WRITTEN TASK - Copy the listing below with "Tap" substituted for every "Click", and leave everything else unchanged.

THE INPUT -
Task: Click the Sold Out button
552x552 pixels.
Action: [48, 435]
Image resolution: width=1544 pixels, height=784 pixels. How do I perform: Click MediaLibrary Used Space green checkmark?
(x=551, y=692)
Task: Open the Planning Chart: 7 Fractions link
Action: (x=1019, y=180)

FINISHED ANSWER -
Task: Tap the Sold Out button
552x552 pixels.
Action: [48, 435]
Image resolution: width=1544 pixels, height=784 pixels. How do I perform: Tap MediaLibrary Used Space green checkmark?
(x=551, y=692)
Task: Open the Planning Chart: 7 Fractions link
Action: (x=1019, y=180)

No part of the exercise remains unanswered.